» **Stated task**:
Answer these questions from the text on research networks below:
(a) Who prepared the eLTER strategic plan?
(b) What name is given to the approach in which a central team coordinates research teams with diverse but complementary goals?
(c) Which network is given as an example of one whose goal is primarily to coordinate experiments?

» **Quoted text**:

....

Recommendations for addressing these challenges: A fundamental recommendation here is to jointly create a shared vision and goals for the network that is dynamic and responsive to changing needs. For more formalized EKNs (e.g., eLTER RI), the preparation and publication of a strategic plan helps provide focus and a reference point for future collaboration. In the case of eLTER, the document was prepared by a broad group of network members, and is by definition a dynamic document that is periodically revisited and revised as necessary (Nikolaidis et al. 2021). Another suggestion that arose in our discussions was to manage the network “as a complex system, in contrast to a complicated system.” The best institutional structure for dealing with complex and uncertain policy environments is decentralized, dense networks of institutions and actors that can nimbly relay information (Newig et al. 2010). Applying this logic could involve a “team of teams” approach where a central/administrative team has the role of envisioning and coordinating collaboration among research teams with diverse, but complementary goals. In this way, redundancies and resilience (the ability of a system to retain its structure, functions, feedbacks, and identity in the face of shocks; Walker et al. 2006) can begin to form, which can foster cross-fertilization of ideas. Because of the power of thought diversity among members, we also caution against letting meetings and processes become siloed, and encourage network leaders to foster evolution and branching, rather than seeing divergent approaches as “bad.”

Difficulties in coordination and communication

Challenges: Challenges in coordination and communication include the lack of formal training in research network management and a lack of clear engagement protocols for how research teams should engage with each other and with partners. One participant said, “In general, the flexibility of the network and ability of network partners to do things in their own way is both a strength and has probably slowed collaboration down significantly, at least in this beginning stage.” Another cited the difficulty of prioritizing voluntary collaboration.

Recommendations for addressing these challenges: We suggest incorporating a transdisciplinary approach at the highest level of network administration, like building stakeholder requirements into grant calls or writing a transdisciplinary approach into strategic goals. We also emphasize creating training opportunities for network leaders that would build skills in transdisciplinary collaboration and network-building and management, to create a “pipeline” of individuals well-equipped to lead EKNs, and also to create incentives for taking on leadership roles. Based on experience, participants suggested to be “proactive, in contrast to reactive, about training.” In addition, EKNs can consider recruiting collaborators with professional skills such as group facilitation and management of diverse and complex groups.

Lack of suitable scientific approaches or methods

Challenges: It can be particularly challenging to develop protocols for a network with multiple, diverse goals. If the goal is primarily to coordinate experiments (e.g., NutNet), this can be more straightforward, but if the network ranges from computer modeling to engaged social science research (e.g., ResNet), it can be challenging to know where to start, as with many transdisciplinary collaborations.

....

» **Given information**:
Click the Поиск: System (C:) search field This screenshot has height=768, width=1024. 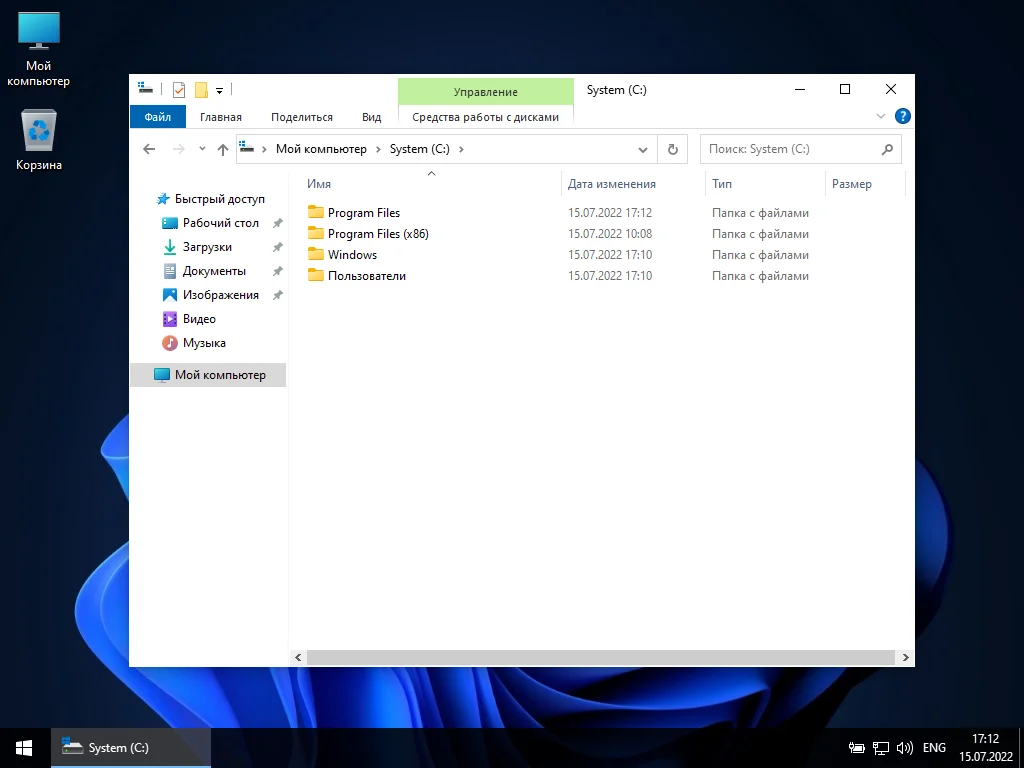coord(790,149)
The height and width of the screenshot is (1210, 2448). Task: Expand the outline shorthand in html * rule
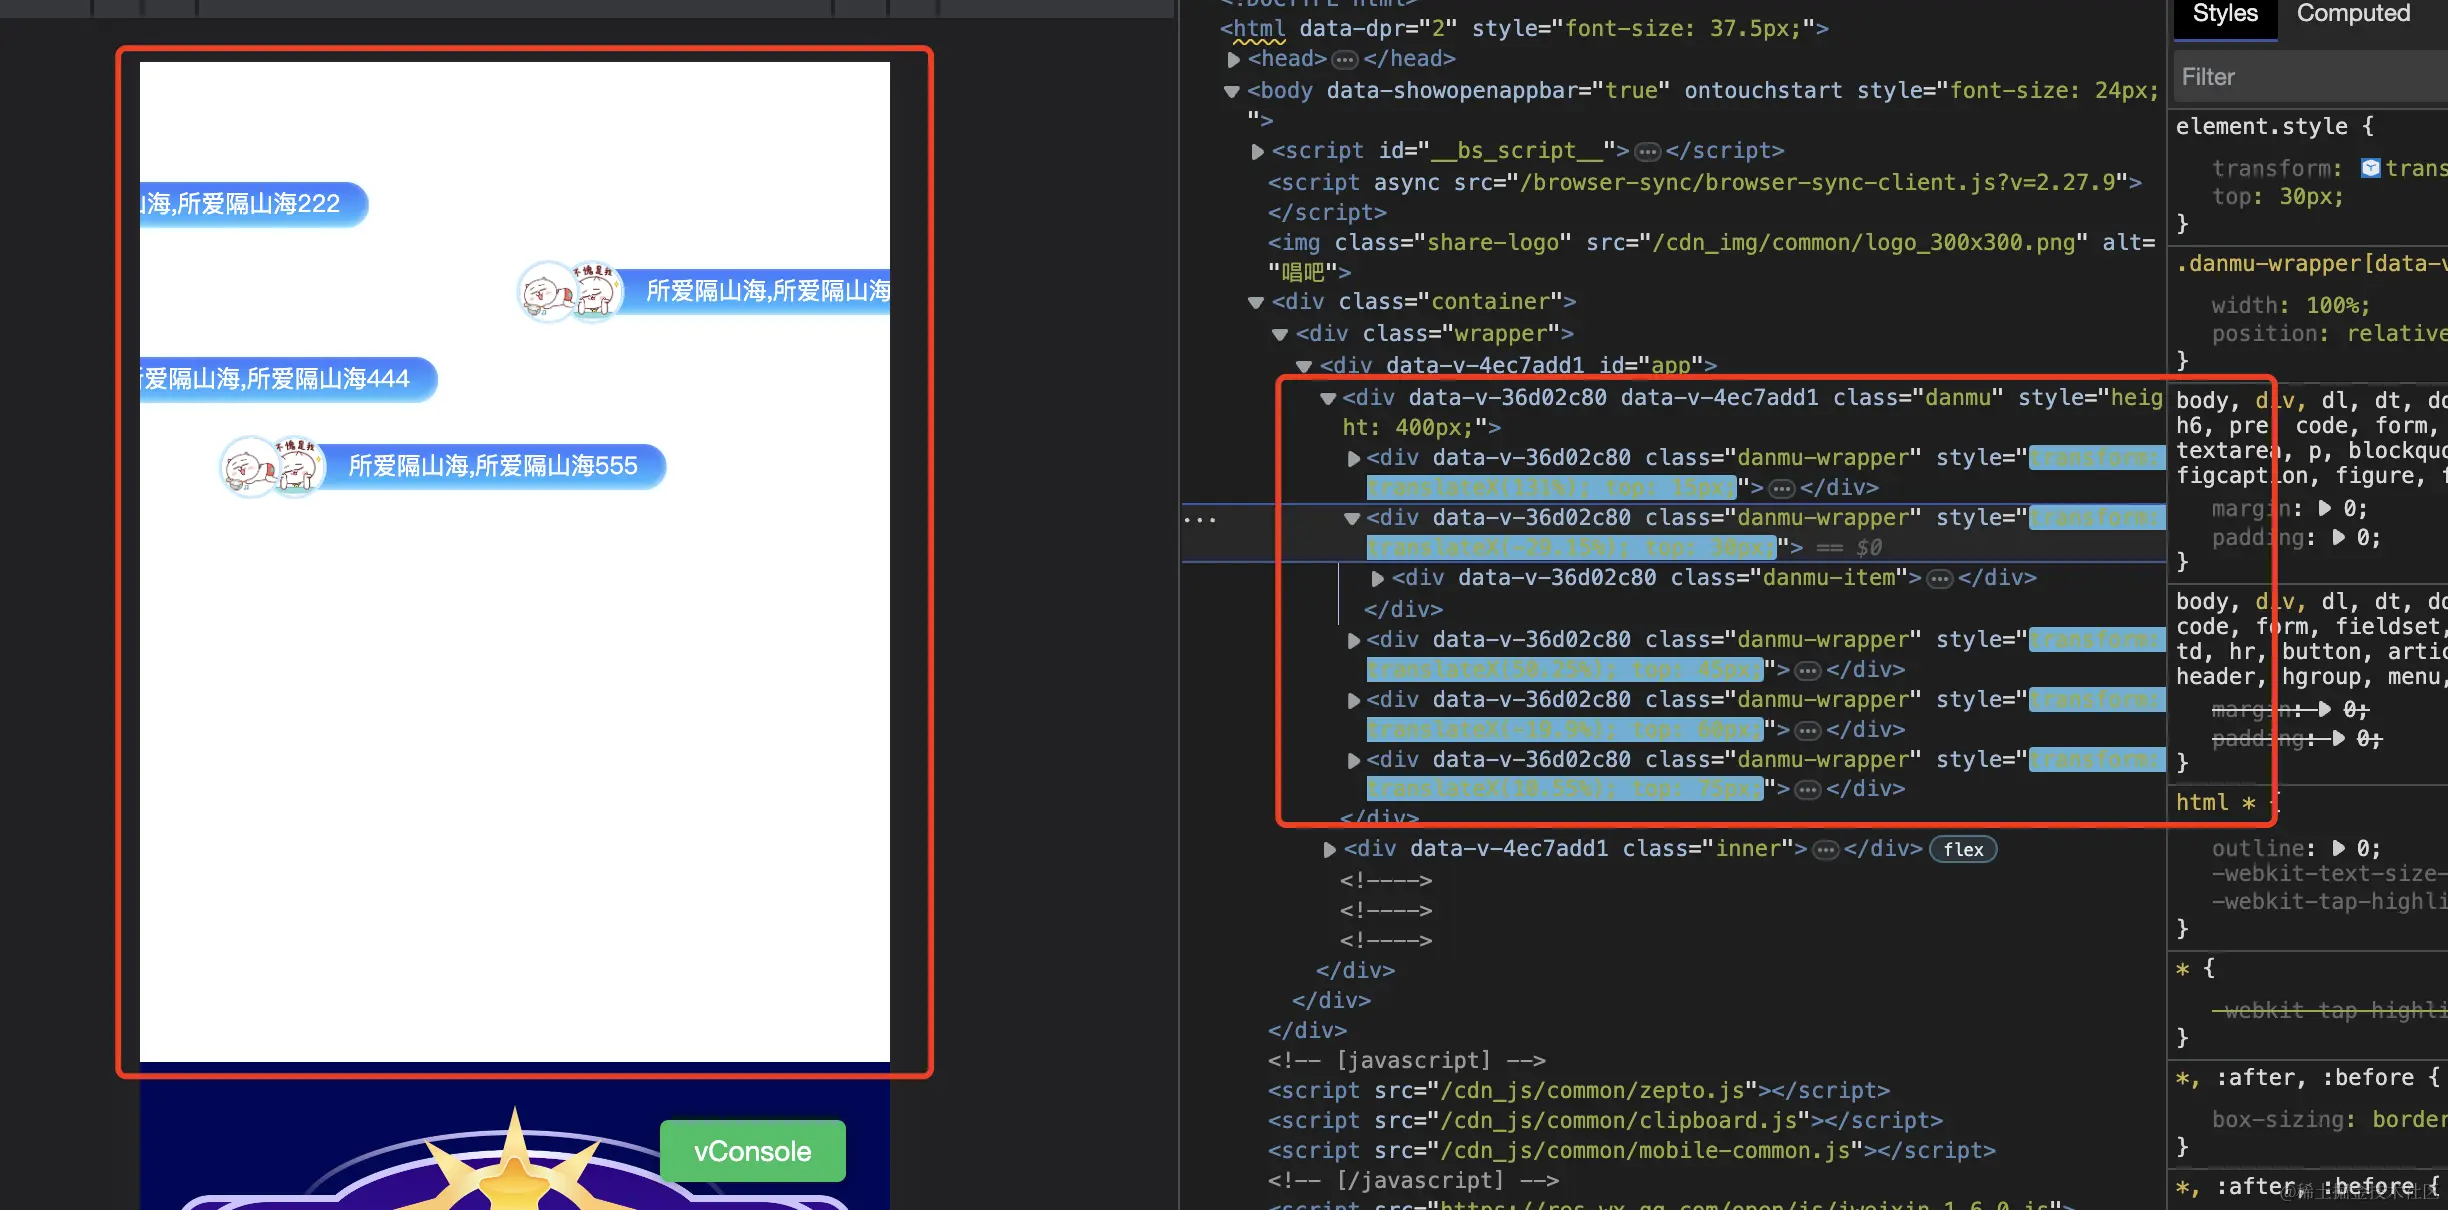(2338, 848)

....

» **Solution for this task**:
(a) A broad group of network members.
(b) A "team of teams" approach.
(c) NutNet.